How many lines in the records below contain "Focus"? Reply with the number only.
● ● ●
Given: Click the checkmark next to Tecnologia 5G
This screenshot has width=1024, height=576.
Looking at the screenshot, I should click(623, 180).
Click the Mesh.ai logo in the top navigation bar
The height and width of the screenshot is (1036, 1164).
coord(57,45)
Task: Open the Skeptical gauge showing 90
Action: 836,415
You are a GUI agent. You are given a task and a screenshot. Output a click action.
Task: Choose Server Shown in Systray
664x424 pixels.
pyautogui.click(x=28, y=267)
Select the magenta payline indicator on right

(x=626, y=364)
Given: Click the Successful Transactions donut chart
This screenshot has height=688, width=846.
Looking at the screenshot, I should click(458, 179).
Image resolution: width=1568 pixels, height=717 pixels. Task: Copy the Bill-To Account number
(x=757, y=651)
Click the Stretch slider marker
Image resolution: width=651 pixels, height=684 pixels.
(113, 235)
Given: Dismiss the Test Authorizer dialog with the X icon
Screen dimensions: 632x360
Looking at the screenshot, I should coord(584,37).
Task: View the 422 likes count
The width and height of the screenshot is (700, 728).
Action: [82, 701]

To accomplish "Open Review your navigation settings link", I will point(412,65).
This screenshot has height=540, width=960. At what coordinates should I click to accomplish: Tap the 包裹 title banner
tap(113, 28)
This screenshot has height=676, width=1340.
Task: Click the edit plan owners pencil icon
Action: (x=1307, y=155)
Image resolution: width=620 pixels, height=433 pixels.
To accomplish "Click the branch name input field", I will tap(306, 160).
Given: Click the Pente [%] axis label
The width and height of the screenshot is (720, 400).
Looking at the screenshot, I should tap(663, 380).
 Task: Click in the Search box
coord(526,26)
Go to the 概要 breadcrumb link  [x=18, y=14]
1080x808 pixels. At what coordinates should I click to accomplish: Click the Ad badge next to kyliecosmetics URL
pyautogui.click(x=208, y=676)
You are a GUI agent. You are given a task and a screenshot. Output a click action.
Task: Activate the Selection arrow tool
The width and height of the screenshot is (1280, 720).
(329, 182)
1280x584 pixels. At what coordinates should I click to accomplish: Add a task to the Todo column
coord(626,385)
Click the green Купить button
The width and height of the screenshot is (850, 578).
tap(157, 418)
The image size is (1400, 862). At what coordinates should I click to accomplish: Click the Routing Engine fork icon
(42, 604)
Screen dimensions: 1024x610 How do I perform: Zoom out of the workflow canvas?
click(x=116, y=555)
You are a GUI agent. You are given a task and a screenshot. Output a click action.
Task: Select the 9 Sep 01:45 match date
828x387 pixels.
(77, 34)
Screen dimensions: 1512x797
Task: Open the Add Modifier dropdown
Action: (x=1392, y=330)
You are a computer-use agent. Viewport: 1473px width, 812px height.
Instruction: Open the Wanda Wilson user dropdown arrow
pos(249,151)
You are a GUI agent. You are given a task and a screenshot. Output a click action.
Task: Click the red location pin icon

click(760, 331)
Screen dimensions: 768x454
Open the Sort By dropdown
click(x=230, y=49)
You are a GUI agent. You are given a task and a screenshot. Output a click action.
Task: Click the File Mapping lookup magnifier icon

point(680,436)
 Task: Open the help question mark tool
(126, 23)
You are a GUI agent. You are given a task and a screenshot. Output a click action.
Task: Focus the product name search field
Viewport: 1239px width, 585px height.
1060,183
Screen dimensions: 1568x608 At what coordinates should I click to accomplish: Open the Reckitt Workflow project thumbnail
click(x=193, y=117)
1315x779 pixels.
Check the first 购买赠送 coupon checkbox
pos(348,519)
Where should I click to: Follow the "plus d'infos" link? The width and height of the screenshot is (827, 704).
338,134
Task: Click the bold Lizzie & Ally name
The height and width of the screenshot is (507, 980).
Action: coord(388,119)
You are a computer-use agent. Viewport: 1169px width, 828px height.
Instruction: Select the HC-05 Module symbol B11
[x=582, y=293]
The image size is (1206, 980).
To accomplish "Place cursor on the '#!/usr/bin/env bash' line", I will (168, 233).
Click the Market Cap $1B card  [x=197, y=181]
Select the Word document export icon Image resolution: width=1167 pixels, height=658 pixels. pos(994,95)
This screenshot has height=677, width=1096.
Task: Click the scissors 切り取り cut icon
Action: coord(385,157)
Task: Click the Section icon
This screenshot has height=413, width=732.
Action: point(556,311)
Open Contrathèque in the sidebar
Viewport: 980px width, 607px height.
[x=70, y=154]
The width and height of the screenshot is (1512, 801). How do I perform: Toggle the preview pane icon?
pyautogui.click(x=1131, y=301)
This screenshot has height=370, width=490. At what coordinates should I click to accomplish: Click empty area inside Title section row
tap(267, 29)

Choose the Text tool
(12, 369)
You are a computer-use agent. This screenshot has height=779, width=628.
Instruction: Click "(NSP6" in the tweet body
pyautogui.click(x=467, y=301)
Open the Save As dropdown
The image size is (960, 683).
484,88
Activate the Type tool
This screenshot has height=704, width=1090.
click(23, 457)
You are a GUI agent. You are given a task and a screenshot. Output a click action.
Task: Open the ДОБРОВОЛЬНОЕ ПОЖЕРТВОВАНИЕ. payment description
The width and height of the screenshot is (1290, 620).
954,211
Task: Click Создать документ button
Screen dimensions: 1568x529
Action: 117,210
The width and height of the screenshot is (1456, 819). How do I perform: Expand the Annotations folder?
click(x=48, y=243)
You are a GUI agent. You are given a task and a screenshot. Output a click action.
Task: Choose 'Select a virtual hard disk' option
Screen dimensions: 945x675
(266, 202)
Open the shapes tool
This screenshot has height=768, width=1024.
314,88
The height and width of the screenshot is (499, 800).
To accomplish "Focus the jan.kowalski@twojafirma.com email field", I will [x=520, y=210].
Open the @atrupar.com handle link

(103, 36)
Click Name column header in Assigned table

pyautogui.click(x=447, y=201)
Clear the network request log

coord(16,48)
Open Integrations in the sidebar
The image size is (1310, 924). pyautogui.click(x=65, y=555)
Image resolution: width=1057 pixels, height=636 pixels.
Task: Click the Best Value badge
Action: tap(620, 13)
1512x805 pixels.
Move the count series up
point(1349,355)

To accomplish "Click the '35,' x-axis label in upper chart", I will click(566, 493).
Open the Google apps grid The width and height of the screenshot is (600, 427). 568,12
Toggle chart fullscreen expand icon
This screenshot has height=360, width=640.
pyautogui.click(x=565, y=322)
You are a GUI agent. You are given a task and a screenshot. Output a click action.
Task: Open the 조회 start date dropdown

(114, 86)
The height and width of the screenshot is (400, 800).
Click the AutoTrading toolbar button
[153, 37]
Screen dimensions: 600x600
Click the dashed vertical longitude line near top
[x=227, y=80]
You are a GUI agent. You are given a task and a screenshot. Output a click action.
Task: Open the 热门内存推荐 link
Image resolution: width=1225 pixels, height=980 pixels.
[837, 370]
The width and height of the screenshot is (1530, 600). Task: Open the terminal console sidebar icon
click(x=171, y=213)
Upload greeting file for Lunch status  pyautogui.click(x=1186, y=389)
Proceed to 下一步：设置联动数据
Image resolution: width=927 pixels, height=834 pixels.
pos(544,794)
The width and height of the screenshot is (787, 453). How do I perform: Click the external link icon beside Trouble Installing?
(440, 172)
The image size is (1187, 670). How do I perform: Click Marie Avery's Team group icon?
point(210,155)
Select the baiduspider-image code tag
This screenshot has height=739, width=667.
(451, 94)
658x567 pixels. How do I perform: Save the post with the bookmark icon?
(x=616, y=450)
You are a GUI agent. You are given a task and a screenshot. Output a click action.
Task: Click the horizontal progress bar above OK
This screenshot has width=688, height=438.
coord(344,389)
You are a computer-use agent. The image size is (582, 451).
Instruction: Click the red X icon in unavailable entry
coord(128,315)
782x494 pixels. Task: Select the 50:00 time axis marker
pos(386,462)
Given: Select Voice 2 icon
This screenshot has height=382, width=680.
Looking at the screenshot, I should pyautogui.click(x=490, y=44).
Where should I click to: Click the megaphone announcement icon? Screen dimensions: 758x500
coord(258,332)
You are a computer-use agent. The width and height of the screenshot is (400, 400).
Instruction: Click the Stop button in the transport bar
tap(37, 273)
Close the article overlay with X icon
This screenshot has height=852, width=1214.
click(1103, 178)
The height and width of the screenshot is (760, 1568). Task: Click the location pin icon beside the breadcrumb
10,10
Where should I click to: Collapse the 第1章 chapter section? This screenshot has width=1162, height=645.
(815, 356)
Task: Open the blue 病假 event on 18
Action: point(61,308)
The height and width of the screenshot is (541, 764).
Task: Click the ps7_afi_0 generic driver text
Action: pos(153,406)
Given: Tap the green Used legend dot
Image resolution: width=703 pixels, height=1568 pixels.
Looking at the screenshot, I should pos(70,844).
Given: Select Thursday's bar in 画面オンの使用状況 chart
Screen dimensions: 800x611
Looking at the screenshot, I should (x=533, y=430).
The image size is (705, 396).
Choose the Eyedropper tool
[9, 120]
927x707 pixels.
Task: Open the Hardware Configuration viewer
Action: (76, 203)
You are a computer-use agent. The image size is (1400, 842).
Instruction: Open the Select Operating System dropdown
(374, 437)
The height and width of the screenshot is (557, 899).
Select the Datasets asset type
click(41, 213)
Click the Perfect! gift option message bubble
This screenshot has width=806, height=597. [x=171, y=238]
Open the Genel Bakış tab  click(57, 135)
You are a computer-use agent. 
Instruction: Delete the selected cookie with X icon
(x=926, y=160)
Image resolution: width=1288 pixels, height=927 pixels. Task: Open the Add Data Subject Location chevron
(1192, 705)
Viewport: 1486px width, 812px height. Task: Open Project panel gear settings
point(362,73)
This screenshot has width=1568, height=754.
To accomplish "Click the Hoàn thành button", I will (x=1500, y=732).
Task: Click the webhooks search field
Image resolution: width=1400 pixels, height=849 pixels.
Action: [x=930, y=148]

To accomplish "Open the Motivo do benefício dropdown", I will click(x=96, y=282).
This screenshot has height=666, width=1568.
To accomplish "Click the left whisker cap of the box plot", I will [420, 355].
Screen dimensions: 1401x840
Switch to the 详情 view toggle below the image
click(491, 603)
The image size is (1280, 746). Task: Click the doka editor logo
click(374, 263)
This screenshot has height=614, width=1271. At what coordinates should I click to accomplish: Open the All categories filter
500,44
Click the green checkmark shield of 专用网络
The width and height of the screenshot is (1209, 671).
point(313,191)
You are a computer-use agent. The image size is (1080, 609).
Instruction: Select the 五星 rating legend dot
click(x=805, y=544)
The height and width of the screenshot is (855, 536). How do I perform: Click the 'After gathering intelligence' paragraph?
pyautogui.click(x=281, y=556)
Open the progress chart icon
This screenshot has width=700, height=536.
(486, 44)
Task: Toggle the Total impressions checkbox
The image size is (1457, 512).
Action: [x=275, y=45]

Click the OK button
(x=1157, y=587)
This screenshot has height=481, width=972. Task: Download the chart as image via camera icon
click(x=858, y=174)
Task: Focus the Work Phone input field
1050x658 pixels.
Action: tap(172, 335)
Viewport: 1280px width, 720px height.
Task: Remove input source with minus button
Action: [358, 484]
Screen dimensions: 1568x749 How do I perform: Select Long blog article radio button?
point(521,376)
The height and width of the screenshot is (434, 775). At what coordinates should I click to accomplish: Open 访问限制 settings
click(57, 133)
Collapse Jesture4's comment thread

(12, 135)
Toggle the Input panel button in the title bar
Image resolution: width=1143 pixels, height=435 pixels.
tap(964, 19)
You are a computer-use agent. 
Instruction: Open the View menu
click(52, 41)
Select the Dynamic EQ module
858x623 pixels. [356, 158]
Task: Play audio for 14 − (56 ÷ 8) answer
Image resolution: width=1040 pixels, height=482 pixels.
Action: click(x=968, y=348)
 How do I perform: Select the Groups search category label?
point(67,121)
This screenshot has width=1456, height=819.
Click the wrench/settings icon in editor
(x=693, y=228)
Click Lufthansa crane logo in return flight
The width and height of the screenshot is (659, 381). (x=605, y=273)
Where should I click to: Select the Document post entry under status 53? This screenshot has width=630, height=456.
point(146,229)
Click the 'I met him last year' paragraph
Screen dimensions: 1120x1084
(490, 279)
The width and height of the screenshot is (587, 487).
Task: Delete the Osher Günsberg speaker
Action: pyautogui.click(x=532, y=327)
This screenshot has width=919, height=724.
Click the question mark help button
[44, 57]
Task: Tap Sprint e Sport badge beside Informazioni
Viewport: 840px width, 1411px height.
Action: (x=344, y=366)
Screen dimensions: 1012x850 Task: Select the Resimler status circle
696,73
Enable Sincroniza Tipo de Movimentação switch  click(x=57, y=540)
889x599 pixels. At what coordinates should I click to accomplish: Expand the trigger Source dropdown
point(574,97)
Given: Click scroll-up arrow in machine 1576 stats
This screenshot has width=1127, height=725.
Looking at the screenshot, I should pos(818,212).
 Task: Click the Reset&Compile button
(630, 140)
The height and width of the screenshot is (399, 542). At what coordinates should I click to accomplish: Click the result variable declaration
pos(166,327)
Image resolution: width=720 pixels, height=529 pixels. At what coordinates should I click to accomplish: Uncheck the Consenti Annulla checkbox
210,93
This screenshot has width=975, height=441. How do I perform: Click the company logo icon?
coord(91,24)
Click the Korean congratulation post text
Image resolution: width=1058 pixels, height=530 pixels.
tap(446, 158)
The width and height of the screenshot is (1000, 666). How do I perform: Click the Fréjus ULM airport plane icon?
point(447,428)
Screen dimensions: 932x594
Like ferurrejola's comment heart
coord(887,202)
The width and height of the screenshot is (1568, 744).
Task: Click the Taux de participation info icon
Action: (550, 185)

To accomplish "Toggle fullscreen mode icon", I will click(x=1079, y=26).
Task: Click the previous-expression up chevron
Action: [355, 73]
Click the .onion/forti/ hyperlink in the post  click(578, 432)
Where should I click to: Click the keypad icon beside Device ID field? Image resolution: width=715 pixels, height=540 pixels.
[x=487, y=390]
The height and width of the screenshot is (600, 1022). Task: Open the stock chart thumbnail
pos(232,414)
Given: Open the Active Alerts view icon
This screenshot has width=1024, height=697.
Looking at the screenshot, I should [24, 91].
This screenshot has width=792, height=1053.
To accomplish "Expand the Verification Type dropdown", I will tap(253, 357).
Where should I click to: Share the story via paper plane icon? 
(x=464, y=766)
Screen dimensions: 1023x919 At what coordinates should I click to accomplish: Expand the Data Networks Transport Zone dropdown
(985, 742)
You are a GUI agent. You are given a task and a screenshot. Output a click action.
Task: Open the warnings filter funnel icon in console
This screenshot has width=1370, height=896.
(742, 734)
● ● ●
EXERCISE ANSWER: 3